Experience with Infrastructure as Code (Terraform).
Experience implementing observability solutions (monitoring, logging, alerting) for production data pipelines.
Experience developing REST APIs with FastAPI, SQLAlchemy, and Alembic (or equivalent web frameworks and ORMs).
Understanding of MLOps.
Experience building and deploying LLM-powered agents.
Experience with Apache Iceberg or similar data lakehouse technologies.
Experience with geospatial data processing (geocoding, spatial joins).
Familiarity with React/TypeScript for contributing to internal tooling.
Understanding of CI/CD (GitHub Actions).
Experience mentoring junior engineers.
A willingness to travel domestically periodically for company events (roughly 2-4 times per year).

Responsibilities

Design, develop, and maintain our core Python ETL framework by writing reusable, well-tested modules that power data transformations across client pipelines.

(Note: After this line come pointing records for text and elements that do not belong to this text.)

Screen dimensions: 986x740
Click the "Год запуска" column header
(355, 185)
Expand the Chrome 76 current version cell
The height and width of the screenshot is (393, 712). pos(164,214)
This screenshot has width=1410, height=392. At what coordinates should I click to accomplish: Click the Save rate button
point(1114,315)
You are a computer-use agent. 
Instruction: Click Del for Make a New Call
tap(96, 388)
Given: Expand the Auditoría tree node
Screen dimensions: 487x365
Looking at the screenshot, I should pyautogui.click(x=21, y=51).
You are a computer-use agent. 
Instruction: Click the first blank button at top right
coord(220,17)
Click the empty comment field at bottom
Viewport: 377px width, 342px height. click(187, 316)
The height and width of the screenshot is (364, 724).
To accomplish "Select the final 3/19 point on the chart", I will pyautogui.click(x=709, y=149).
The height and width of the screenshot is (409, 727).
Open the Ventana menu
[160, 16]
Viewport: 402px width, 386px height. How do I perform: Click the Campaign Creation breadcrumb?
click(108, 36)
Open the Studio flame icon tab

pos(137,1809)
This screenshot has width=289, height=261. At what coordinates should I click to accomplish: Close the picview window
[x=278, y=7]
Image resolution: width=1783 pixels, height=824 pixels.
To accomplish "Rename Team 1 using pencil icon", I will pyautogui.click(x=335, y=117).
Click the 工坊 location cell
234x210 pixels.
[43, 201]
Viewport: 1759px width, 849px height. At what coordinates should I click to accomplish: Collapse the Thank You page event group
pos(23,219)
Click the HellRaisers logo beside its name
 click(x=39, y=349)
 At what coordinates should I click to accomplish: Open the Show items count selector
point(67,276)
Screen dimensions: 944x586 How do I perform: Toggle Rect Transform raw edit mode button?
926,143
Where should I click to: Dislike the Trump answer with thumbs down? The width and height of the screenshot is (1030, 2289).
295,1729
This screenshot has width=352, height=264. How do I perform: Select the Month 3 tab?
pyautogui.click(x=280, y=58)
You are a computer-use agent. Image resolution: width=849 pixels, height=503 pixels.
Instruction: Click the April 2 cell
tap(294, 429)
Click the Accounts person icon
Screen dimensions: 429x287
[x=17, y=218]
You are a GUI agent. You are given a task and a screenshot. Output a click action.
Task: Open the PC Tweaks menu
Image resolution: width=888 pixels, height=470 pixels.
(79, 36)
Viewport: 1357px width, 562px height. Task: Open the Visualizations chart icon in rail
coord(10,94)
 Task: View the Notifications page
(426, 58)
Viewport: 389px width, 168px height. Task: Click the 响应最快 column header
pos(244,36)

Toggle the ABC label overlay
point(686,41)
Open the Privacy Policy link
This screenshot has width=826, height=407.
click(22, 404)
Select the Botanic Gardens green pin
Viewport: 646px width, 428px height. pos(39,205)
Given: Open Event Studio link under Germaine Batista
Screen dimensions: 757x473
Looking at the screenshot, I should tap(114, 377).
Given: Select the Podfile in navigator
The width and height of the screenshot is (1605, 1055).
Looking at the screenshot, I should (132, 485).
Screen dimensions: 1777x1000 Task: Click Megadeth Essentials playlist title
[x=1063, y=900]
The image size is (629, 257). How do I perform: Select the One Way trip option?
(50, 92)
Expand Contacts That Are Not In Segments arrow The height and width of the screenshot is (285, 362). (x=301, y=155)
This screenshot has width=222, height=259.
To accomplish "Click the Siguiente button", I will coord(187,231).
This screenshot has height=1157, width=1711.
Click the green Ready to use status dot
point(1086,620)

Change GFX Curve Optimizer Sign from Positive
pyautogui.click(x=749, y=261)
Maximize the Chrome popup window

Develop and optimize our automated refresh pipeline orchestrated through AWS Batch, Lambda, Step Functions, and EventBridge.
Build Python integrations with external systems (SFTP, third-party APIs, client platforms) that are robust, testable, and reusable.
Identify and eliminate manual bottlenecks in data onboarding and analysis through well-designed automation.
Build and extend internal web applications (FastAPI, SQLAlchemy, PostgreSQL) that support pipeline orchestration, client configuration, and data platform operations.
Ensure data integrity and security throughout project lifecycles.
Write efficient server-side Python code, leveraging the Pandas and PySpark DataFrame APIs for scalable data transformations and aggregations.
Optimize Spark jobs for cost and performance at scale.
Debug complex data quality issues across client pipelines.
Mentor junior engineers on data transformation patterns, aggregation frameworks, and best practices.
Contribute to our internal metadata management application (FastAPI backend, React/TypeScript frontend).
Build API endpoints, write database migrations, and occasionally develop frontend features.
Maintain the metadata layer that drives pipeline configuration and data governance.